Imagine the following "experiment": I have 2 wires, and on a panel, there's a light bulb. I want to find out whether the light bulb is connected to the two wires, so I take a battery, and connect them to the light bulb: it lights up. I disconnect the battery: it goes out. I reconnect it: it goes on again.
Conclusion of my experiment: yes, these wires somehow are connected (or pilot) the lightbulb.
But maybe not at all ! Something else is making this lightbulb light up and go out, and this influences me, connecting exactly a few nanoseconds earlier, each time, the wires to the battery and not.
So I cannot even determine from my experiment that the wires have anything to do with the lightbulb ! You have to leave aside this possibility if you are going to consider the experimental scientific method at all, no ?
cheers,
Patrick.
Sure, what you are saying makes sense, and yet that is exactly what needs re-thinking.
1. Our world is experimentally demonstrated as being full of both identifed causes and unidentified random effects. So your light bulb example applies only to that large subset that is what we refer to as deterministic. It is the other group that needs more explanation. You cannot deny that the future MIGHT have SOME role in explaining the random effects. Of course, I offer no convincing proof either. merely speculation.

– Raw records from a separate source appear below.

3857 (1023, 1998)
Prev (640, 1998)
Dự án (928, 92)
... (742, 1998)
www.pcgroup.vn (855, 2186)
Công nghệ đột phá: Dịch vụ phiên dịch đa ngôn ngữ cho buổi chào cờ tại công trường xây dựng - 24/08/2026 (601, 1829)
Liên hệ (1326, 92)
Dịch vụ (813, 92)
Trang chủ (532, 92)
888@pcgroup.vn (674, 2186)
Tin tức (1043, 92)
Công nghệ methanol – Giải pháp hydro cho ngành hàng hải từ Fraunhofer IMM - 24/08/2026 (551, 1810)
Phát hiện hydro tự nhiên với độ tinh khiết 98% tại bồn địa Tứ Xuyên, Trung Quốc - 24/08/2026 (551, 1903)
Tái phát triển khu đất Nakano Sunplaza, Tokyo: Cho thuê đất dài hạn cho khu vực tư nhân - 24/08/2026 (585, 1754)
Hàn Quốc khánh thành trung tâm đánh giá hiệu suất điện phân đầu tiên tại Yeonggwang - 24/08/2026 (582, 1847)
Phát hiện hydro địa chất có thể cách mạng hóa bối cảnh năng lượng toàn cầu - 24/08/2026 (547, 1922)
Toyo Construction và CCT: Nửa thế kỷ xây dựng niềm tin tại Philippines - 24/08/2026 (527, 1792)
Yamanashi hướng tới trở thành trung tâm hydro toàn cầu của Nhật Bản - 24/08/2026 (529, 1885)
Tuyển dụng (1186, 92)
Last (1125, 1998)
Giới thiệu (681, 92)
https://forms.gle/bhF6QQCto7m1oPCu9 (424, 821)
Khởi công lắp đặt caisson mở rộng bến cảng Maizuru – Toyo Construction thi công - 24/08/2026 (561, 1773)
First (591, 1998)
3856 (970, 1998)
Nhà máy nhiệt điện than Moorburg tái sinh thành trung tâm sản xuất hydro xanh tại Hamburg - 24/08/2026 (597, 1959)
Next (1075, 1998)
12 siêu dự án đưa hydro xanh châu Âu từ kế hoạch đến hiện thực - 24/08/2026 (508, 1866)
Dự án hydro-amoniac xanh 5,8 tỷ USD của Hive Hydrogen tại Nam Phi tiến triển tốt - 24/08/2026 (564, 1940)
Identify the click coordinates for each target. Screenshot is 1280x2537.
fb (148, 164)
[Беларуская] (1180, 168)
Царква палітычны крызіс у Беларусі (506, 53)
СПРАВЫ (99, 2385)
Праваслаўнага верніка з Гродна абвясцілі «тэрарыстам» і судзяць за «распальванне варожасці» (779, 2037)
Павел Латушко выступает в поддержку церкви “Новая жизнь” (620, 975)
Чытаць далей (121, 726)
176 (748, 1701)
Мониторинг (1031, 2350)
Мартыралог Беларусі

2. There is nothing that says the future can't have a small role to play in what happens in the present. Two simple hypothetical examples: a) We are barely influenced by events occurring in Andromeda, but that does not mean there is no influence. Similarly, the influence from the future could be very mild. b) Look at how hard it is to create a singlet state! Such state allows us to see some strange quantum behavior (Nightlight calls it a parlor trick). And perhaps that is because the influence from our future is so subtle that it is difficult to otherwise see.
The way I see it, we are being asked to give up strict locality or strict causality if we reject hidden variables. Perhaps the least intrusive modifications we should make to theory will have us accept locality and acknowledge that the future could influence the past in a way which appears totally random from our perspective. Given symmetry considerations alone, I would think it is worth at least considering. And yet, in most respects, causality - and the scientific method! - would still apply.